What the exercise asks: Within the listing below, tally the lines where the word "will" appears, and answer with nothing but the tally.

%%

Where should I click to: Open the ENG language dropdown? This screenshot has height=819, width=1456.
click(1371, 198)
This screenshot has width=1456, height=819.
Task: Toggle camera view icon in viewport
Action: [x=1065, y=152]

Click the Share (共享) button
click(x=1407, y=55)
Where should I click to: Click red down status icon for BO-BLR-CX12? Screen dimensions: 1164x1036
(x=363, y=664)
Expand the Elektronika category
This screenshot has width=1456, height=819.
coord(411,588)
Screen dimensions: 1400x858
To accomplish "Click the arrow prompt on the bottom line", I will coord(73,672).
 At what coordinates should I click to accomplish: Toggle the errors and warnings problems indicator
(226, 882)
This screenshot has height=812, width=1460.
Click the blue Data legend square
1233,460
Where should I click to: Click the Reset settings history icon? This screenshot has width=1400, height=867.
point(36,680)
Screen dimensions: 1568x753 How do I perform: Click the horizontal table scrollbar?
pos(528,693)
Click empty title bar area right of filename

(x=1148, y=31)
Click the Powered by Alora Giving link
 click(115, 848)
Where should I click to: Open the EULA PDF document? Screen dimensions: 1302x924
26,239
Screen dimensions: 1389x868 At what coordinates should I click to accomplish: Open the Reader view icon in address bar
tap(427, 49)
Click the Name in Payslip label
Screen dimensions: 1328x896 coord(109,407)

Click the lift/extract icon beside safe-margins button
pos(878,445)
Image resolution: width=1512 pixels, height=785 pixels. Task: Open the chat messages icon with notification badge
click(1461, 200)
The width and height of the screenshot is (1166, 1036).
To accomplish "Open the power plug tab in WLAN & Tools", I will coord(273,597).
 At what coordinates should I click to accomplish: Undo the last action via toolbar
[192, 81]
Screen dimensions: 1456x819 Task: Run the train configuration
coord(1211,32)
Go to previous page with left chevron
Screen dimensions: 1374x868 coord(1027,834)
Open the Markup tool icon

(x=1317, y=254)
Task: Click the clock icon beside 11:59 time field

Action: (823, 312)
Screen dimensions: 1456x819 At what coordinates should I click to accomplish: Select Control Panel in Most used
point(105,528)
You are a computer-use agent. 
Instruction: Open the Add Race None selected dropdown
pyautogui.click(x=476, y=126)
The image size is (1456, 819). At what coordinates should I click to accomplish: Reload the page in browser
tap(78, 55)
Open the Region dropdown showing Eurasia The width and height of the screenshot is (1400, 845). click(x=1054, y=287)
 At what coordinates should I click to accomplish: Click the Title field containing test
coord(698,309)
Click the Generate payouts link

%%

Exercise solution: 2